Quand j'ignore le message j'essaie de le formater au format exfat mais le même message d'erreur 

Windows ne le reconnaît plus non plus


----------



## Locke (23 Juin 2015)

memel6969 a dit:


> Ah ok, et donc je dois utiliser une simple clé usb ?


Pourquoi faire une clé USB ?


Locke a dit:


> Dans quel format, pour Mac ou pour Windows ?


Question déjà posée et sans réponse.
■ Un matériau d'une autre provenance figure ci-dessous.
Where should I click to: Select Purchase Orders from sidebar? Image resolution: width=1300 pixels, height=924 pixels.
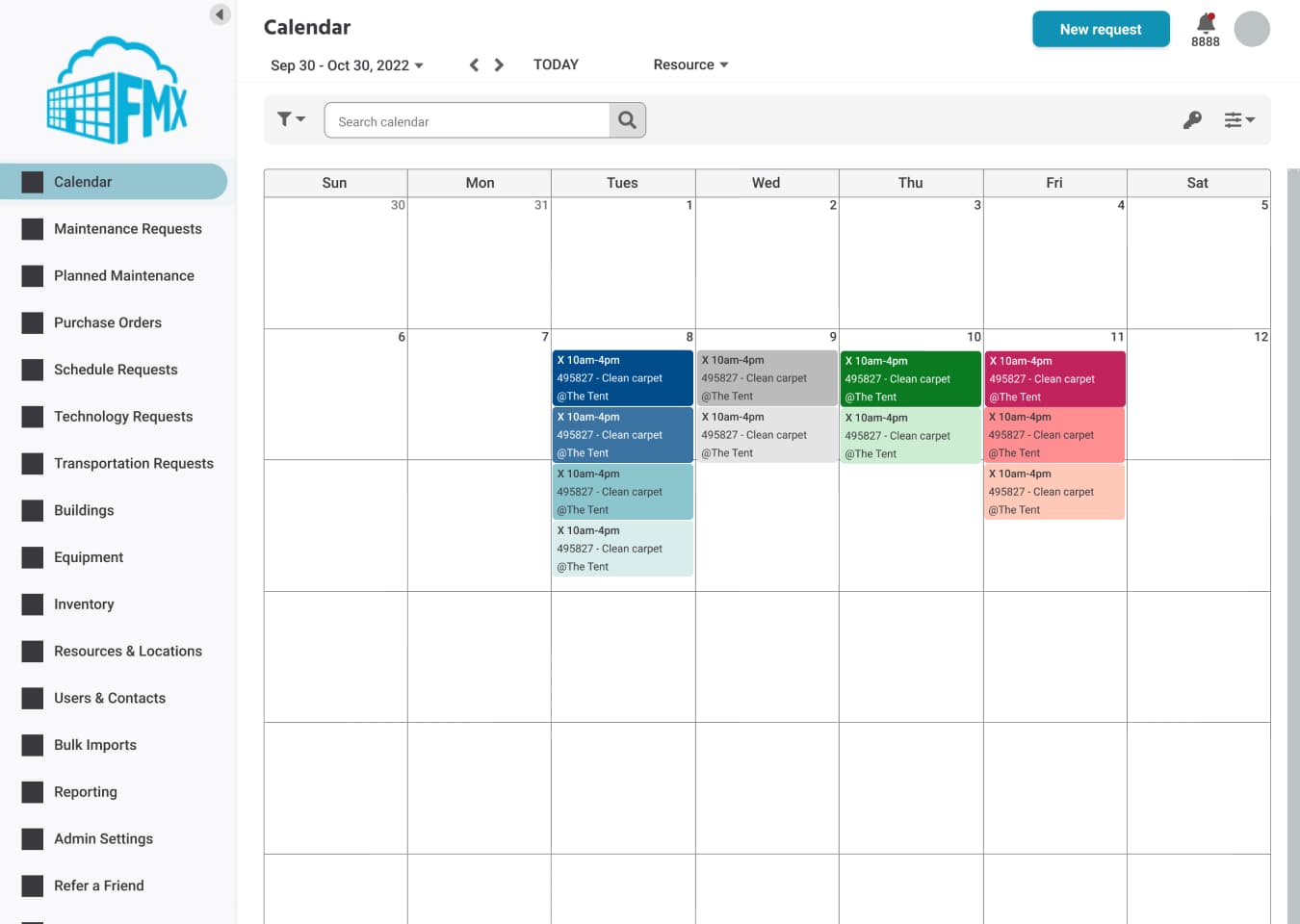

A la base ce disque USB était dans quel format, pour Mac ou pour Windows ?


memel6969 a dit:


> J'ai essayé avec un autre mac il ne le reconnaît pas non plus





memel6969 a dit:


> Windows ne le reconnaît plus non plus


Très mauvais signe, le voyant s'allume et tu entends le plateau tourner ?


----------



## memel6969 (23 Juin 2015)

Je ne sais pas j'ai l image Iso car pas de lecteur dvd pour utiliser bootcamp et il me demande d'insérer un usb. .

Mon disque dur est neuf, je l'ai directement utilisé sur mon mac sans passe par Windows avant


----------



## memel6969 (23 Juin 2015)

Le disque dur tourne oui, des que je le branche il se met en route


----------